By Doug Peterson
April 2007
Two blips on the monitor screen slowly close in on each other. They move closer and closer until all of a sudden one of the signals goes constant, while the other one continues to fluctuate.
It comes across innocuous and sterile on the monitor. But in reality, what just happened is that an ocelot killed an agouti, a rodent the size of a woodchuck. It’s all part of the largest animal radio-tracking system in the world -- the Automated Radio Telemetry System on Barro Colorado Island in Panama.
At the heart of this animal-tracking system is an antenna network designed and manufactured by Bill Cochran, a radio engineer from Champaign-Urbana. What’s more, George Swenson, a CSL professor emeritus of electrical and computer engineering, has been acting as a pro-bono consultant since the network was established.

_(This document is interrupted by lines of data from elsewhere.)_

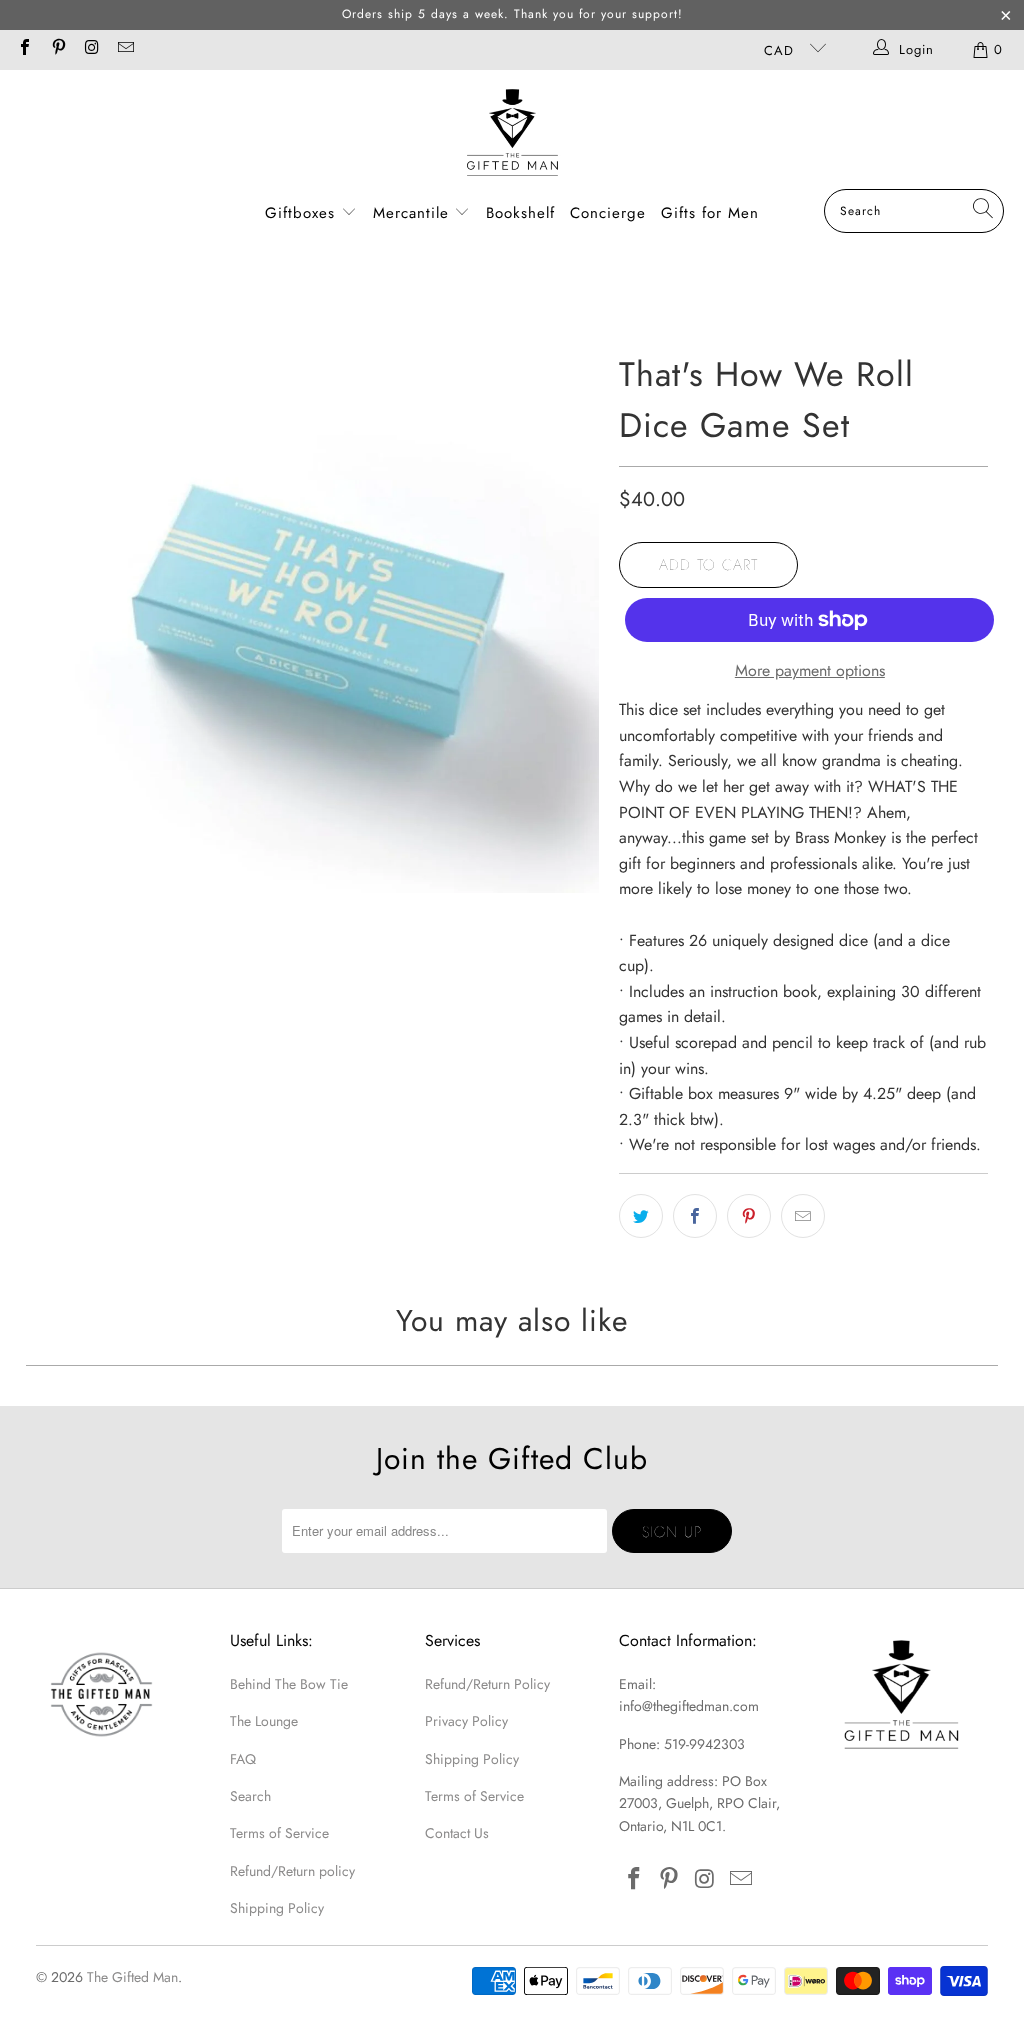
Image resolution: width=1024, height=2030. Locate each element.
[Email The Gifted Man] (124, 49)
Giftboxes (300, 213)
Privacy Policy (466, 1721)
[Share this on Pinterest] (749, 1216)
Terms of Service (279, 1833)
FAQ (243, 1759)
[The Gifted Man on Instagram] (91, 49)
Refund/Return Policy (487, 1684)
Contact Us (457, 1833)
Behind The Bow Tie (289, 1684)
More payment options (810, 670)
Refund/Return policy (292, 1871)
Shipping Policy (277, 1908)
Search (250, 1796)
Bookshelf (520, 213)
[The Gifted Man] (512, 134)
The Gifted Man (132, 1977)
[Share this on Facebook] (695, 1216)
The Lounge (264, 1721)
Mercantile (414, 213)
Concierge (608, 213)
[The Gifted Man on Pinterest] (57, 49)
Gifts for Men (710, 213)
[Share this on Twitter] (641, 1216)
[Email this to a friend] (803, 1216)
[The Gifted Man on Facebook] (24, 49)
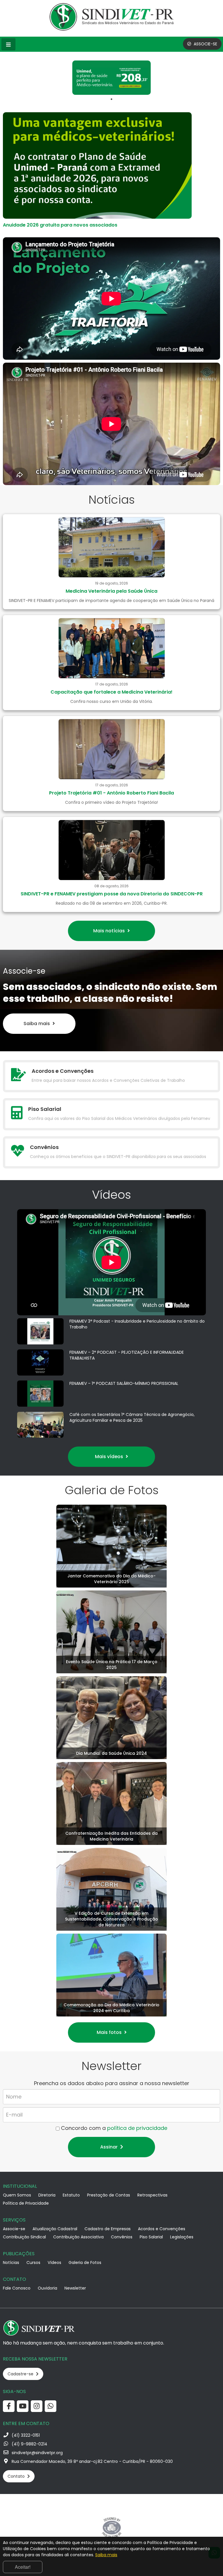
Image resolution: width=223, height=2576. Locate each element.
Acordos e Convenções (161, 2229)
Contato (17, 2476)
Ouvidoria (47, 2288)
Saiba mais (37, 1023)
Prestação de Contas (108, 2195)
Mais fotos (110, 2032)
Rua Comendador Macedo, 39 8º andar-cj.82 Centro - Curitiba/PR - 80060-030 (92, 2461)
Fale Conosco (16, 2288)
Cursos (33, 2262)
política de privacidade (137, 2128)
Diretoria (46, 2195)
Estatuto (71, 2195)
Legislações (181, 2237)
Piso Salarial (151, 2237)
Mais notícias (109, 930)
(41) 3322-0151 (26, 2435)
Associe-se (14, 2229)
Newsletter (75, 2288)
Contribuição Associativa (78, 2237)
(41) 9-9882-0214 (29, 2444)
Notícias (11, 2262)
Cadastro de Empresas (107, 2229)
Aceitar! (22, 2566)
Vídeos (54, 2262)
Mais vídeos (109, 1456)
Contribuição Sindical (24, 2237)
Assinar (109, 2147)
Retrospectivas (152, 2195)
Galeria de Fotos (85, 2262)
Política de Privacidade (26, 2203)
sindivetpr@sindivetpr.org (37, 2453)
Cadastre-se (21, 2374)
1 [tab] (111, 99)
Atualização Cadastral (55, 2229)
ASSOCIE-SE (205, 44)
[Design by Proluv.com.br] (112, 2527)
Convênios (121, 2237)
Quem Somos (17, 2195)
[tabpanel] (111, 77)
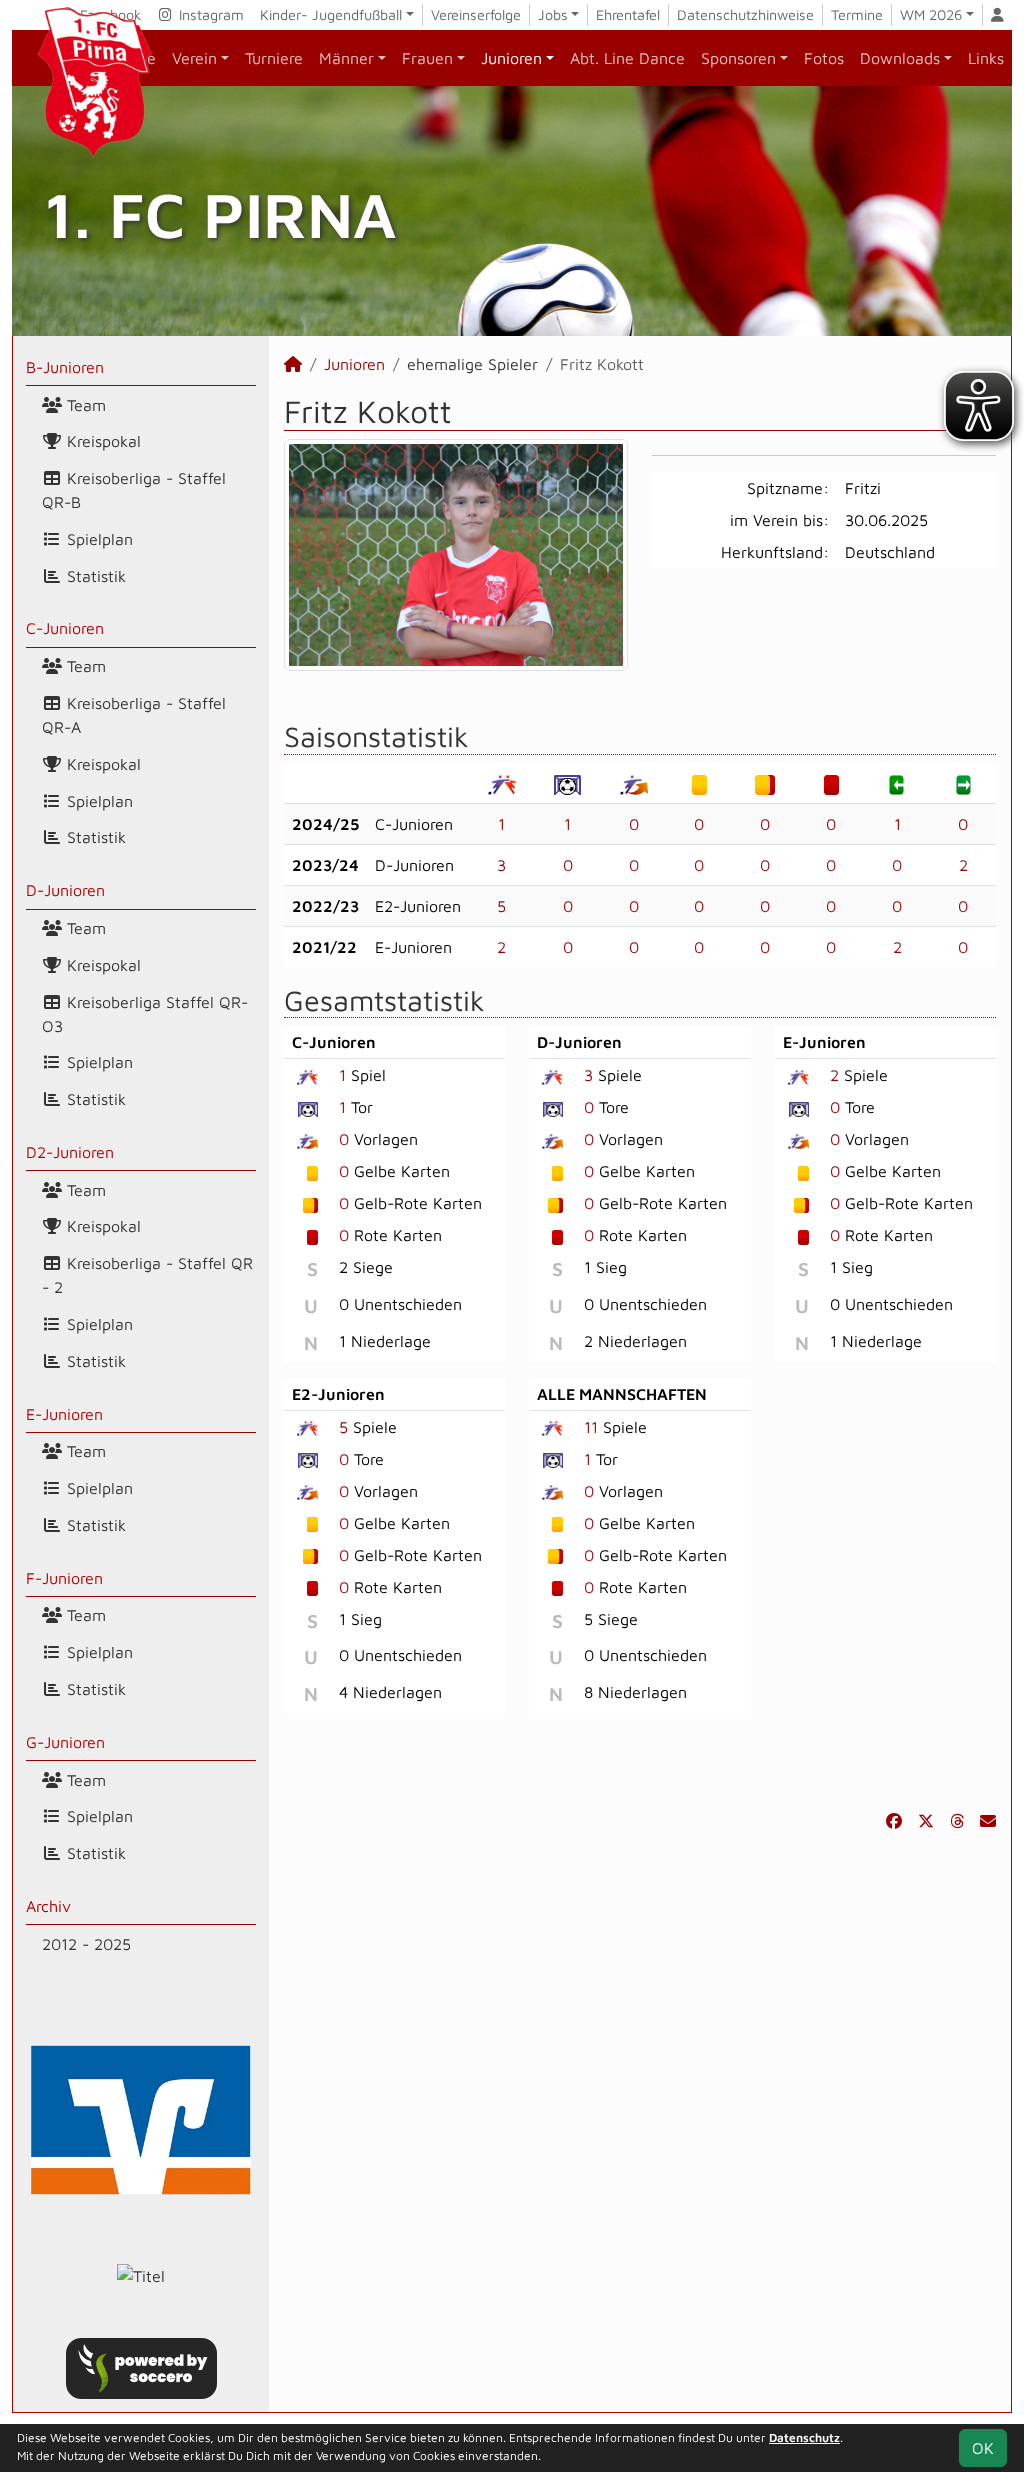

According to Swenson, the 1,600-hectare island (6 square miles) is networked by seven tall towers, each equipped with six antennas pointing in six different directions. The system keeps track of dozens of animals simultaneously and transmits data to the Internet, where researchers can follow the animals 24/7.
Barro Colorado Island is home to a recorded 1,316 plant species, 381 bird species and 102 mammal species. As part of the Smithsonian Tropical Research Institute, it is considered one of the most intensively studied areas in the tropics.
Although the reservation on Barro Colorado Island has been around for more than 90 years, the antenna tracking system was not erected until five years ago. Martin Wikelski, a former U of I biology professor now at Princeton, recruited the services of Swenson because the CSL professor is a long-time expert in radio engineering with an active interest in wildlife. Swenson also developed some of the first radio tracking systems to study the Soviet Union’s Sputnik satellites beginning in the late 1950’s.
Actually, Swenson credits Cochran, from the Illinois Natural History Survey, with the pioneering work in automated animal tracking. Cochran, a technician working with Swenson in the late 1950’s, essentially made Champaign-Urbana the de facto birthplace for wildlife telemetry by designing the first tracking device ever used on an animal in the United States. He built a crystal oscillator into a little collar and attached it to a rabbit in Allerton Park, not far from the U of I campus.
Swenson says Cochran soon followed in the early 60’s with the first published paper on wildlife telemetry. This paper recounted their experiences in tracking a very disoriented mallard duck as it passed over their field station near Champaign several times. By happenstance, the device also picked up the respiration rate of the bird as it beat its wings -- another all-time first.
On Barro Colorado Island, the automatic telemetry system continues to evolve as they test new ways to speed up the direction finding process. Swenson says the biologists he works with are “some of the most enthusiastic users of this technology.” But they have a lot to learn about radio transmission, which is why he continues to serve as a consultant.
Biologists use the telemetry system to study how animals on the island, such as monkeys, rats and ocelots, interact with the environment and with other species. They also collect data on “death and dispersal,” something that has been lacking in many ecological models. Their tracking devices even collect physiological data such as heart rates of animals, as well as the activity rhythms of animals during both night and day.
However, biologists don’t just encounter animals on the screen. The tracking system often leads them to live encounters -- and these can be intense.
For instance, Swenson recalls when biologists fired an enormous slingshot over the branch of a tree 150 feet in the air. They used this slingshot to pull a rope over the tree branch. Then one biologist scrambled up the rope like a mountaineer scaling a cliff and proceeded to wrestle with a sloth 150 feet off the ground.
“These biologists can be pretty zealous and adventurous,” Swenson says with a bit of an understatement.